### Saved entries
--*--

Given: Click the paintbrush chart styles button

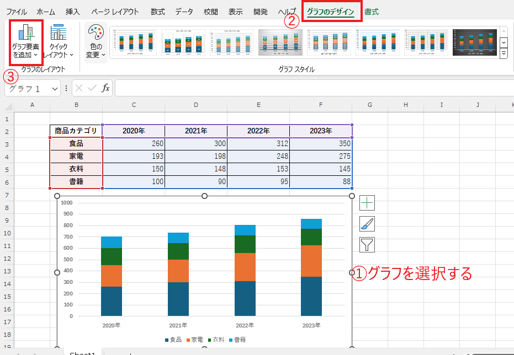Looking at the screenshot, I should tap(367, 223).
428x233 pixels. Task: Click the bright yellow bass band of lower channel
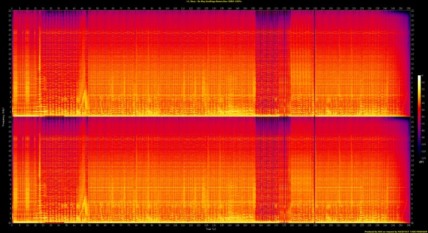click(x=161, y=220)
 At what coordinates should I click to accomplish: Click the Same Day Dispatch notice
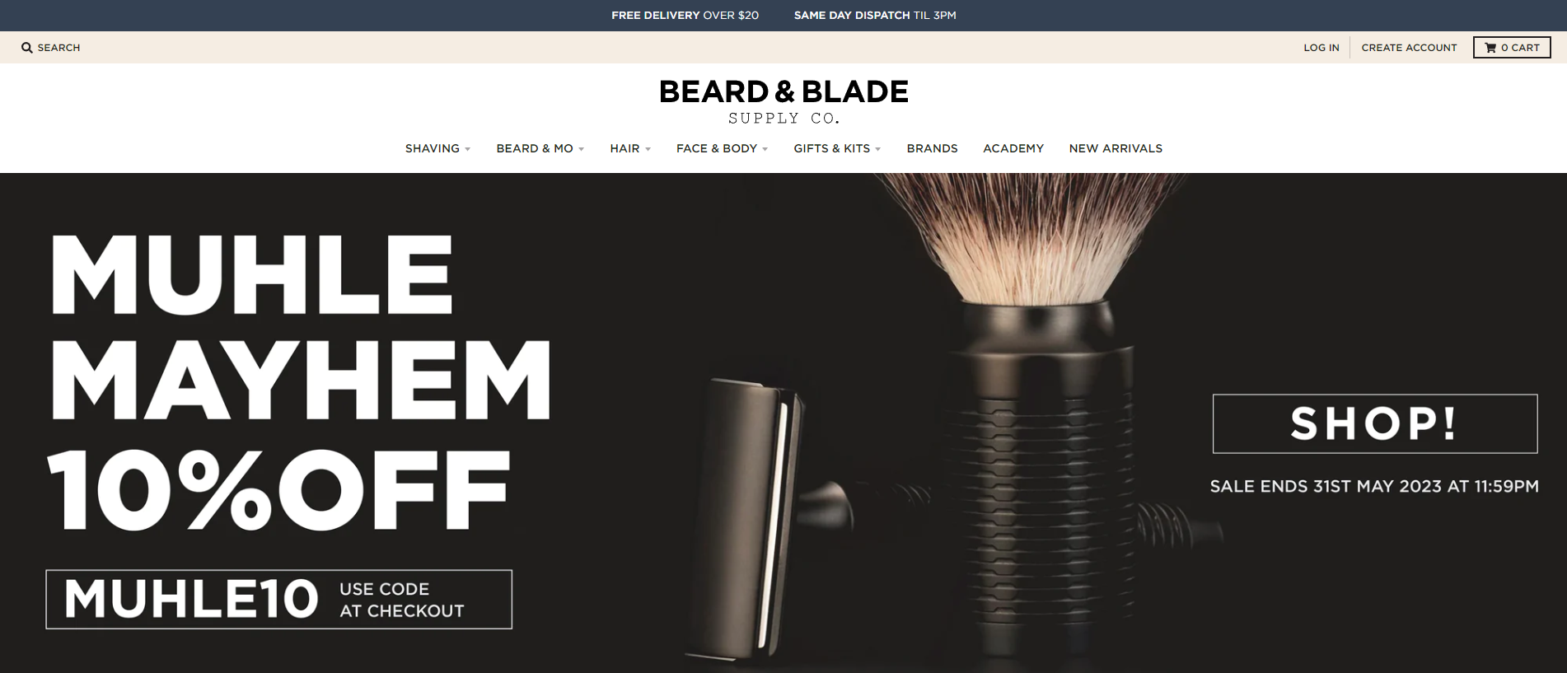tap(875, 15)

--*--

From the first record above to the last, output each one exactly and omit the pictures.

### Task response
Given: Click the paintbrush chart styles button

Looking at the screenshot, I should tap(367, 223).
428x233 pixels. Task: Click the bright yellow bass band of lower channel
click(x=161, y=220)
 At what coordinates should I click to accomplish: Click the Same Day Dispatch notice
tap(875, 15)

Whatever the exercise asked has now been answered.